# question about a pasture renovator



## jamesntexas

I am looking at a pasture renovator that does not have the coulters on it.....it came that way from the factory. My question is this...How much of a differerence will it make having coulters or not having them? Without the coulters will it be more like running a chisel plow over it? --thanks in advance.


----------



## hay wilson in TX

Had one 35 years ago. Sold it for scrap


----------



## Mike120

As I understand the theory of the pasture renavator, the coulters cut the grass runners so the shanks don't tear them out. Also, in theory, the shanks break up shallow compaction and help aerate soil I just did three of my fields a couple of weeks ago. I'm not sure it will do anything, but it made me feel better and I'm certain the little microbes are thankful for the air. I'm not sure I'd be interested in one without the coulters. With them, they don't make much of a mess, without them I'm afraid you'd have clods all over the place.


----------



## HWooldridge

I built one with coulters after the Hay King type and it does a good job. The coulters help cut the runners but you still get "grass balls" occasionally bunched up on the chisels. Mine cuts a narrow groove about 5-1/2 to 6" deep and the grass always sprouts faster afterwards. I cross-hatch so the ground is cut in two directions. It does pull up rocks but pretty much anything that digs and lifts will do that.


----------



## Texasmark

I run the Hay King also. I live on the side of a hill and wanted to capture all the water I could. Also, I wanted to improve my bermuda so I wanted to cut the stems so that it would re root and grow better. The Hay King is an extremely well built unit. I bought the 4 shank model to pull behind my 65 engine hp tractor. I am in heavy clay, but the implement did a suberb job and was not that hard on the tractor...pulled it in mid gears. The rippers dug just as deep as my 3 pt would allow and there was minimal surface disruption.

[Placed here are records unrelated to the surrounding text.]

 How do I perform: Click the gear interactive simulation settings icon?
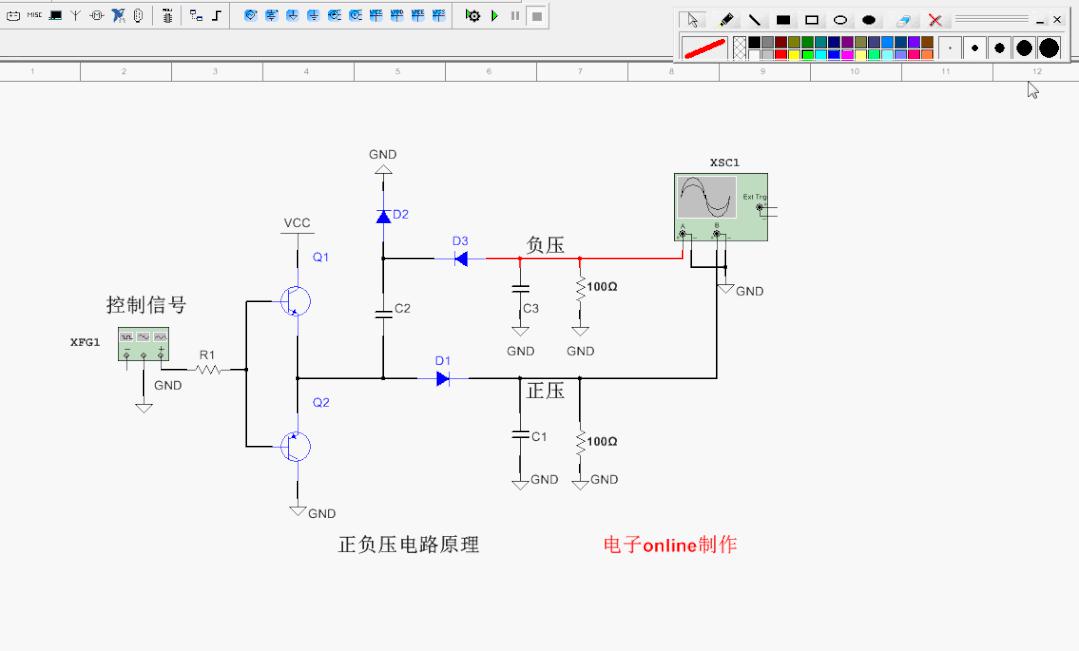click(473, 16)

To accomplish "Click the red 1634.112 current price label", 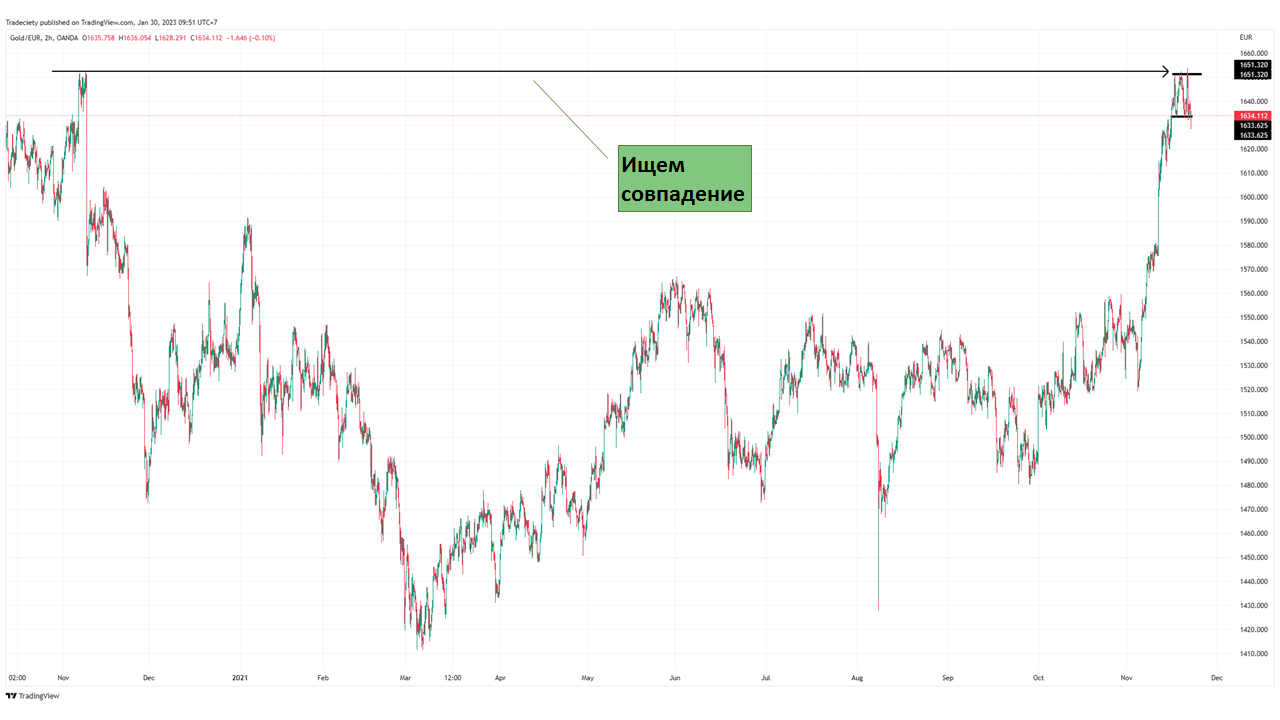I will point(1253,116).
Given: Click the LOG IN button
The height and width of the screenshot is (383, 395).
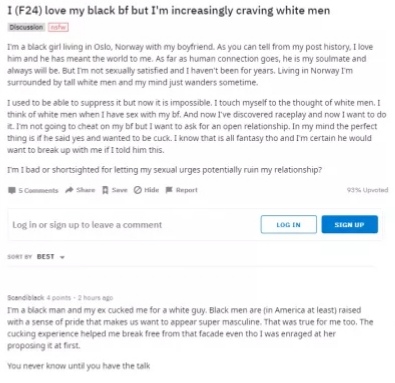Looking at the screenshot, I should click(289, 225).
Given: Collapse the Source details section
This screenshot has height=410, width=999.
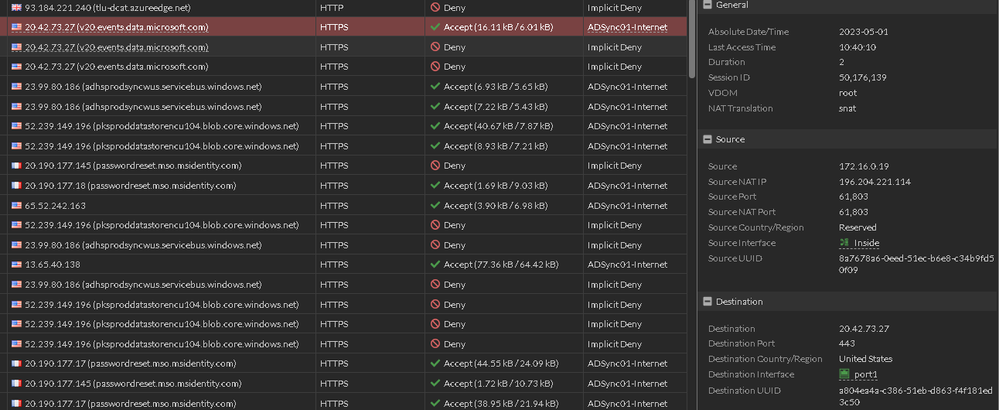Looking at the screenshot, I should [x=708, y=139].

I did it last year and this spring, you can see new grass shoots coming up from the slices. Oh, last summer during the drought, the clay shrank and cracked open right along the lines the renovator made. So I had these gaping holes that filled with all the great rain we had the last 6 months.

I bought mine from my local JD dealer new for $1500.

HTH,

Mark


----------



## prairie

If you are looking at it for aeration purposes, don't bother wasting your time or money. A few years ago I researched pasture aeration pretty deeply.  Visible results were almost always easily seen in increased growth, but In almost all cases, the results did not offset the expense. Most university and private tests came to the same general conclusion, despite the claims of some equipment manufacturers. I have known several grazers who have experimented with pasture aeration , and none that I know of are still doing it today.
If you are using the pasture aeration tool to incorporate seed for pasture improvement, it may pay.


----------



## Texasmark

prairie said:


> If you are looking at it for aeration purposes, don't bother wasting your time or money. A few years ago I researched pasture aeration pretty deeply. Visible results were almost always easily seen in increased growth, but In almost all cases, the results did not offset the expense. Most university and private tests came to the same general conclusion, despite the claims of some equipment manufacturers. I have known several grazers who have experimented with pasture aeration , and none that I know of are still doing it today.
> If you are using the pasture aeration tool to incorporate seed for pasture improvement, it may pay.


For me, it depends upon what you are after as to the "net worth". The heavy Houston black clay on my farm packs readily so I agree that if you aerate one year, you will have to do it again the following year because the soil will pack back down on it's own. However, this same black clay splits open right along the coulter lines during dry weather and using contour tillage, you have just split open the ground whereupon any moisture you receive runs into the cracks and is not wasted running off down hill. Some of these cracks I have attempted to find the bottom and couldn't using an 8' piece of PVC pipe.

Anyhew, as the rain falls into the cracks, the moisture causes the clay to swell back up thus closing off the crack and sealing the precious moisture inside where the pasture grasses can get to it. Then with the cutting of the Bermuda runners and proper fertilization, the pasture comes alive.

I really don't think I would waste my time with it in a sandy or sandy-loam soil. I would think the soil perculates enough on it's own.

That's how it looks from here.

Mark


----------



## charlesmontgomery

without coulters, your shanks will dig out large hunks of dirt that will take inches of rain to melt. and as was said above the Noble Foundations and most land grant universities say that aeration is a waste of money


----------



## hay wilson in TX

hay wilson in TX said:


> Had one 35 years ago. Sold it for scrap


What I did not mention is I also have a fertilizer rig for anhydrous injection into bermudagrass hay meadow.

A tool bar with a few Yetter drops for fertilizer get two or more birds at one clip. 
If I were going to use liquid fertilizer I would use the drops with just the coultes and a spray pipe to shoot the fertilizer down the fresh crack. 
HERE for anhydrous a 60" spacing works just fine. For using only opening coulters for liquid 42" or 48" spacing works. 
Here is in Houston Clay that cracks big time. Tractors with little skinny front tires can drop a tire in to a crack and with out a differential lock you will need a pull.


----------



## somedevildawg

I like mine, hay king, I think it works great, use it every year sometimes twice.


----------



## Guest

Aerating is beneficial to your pastures, but it sometimes takes multiple years to see the effects. There is no such thing as a quick fix to compacted soils .
I use an Aerway . What I had was 30 years of improved pastures that had been walked down by cows and equipment. y soil tests showed plenty of nutrient in the soil but it was "locked" due to compaction. Grasses need a combination or air/water/ and nutrients to thrive and you cannot remove any one of those features and have high expectations. After my 2nd year of Aeration (3 times per growing season) I would have to say that I had a 40% increase in available forages and a 60% decrease in the amount of fertilizer applied per acre. So the benefits were and are realized in time.

The Aerway unit was a bit pricey, but as I found out --was worth the gamble and I paid for that piece of equipment in my 2nd year of using it just on savings on fertilizer.


----------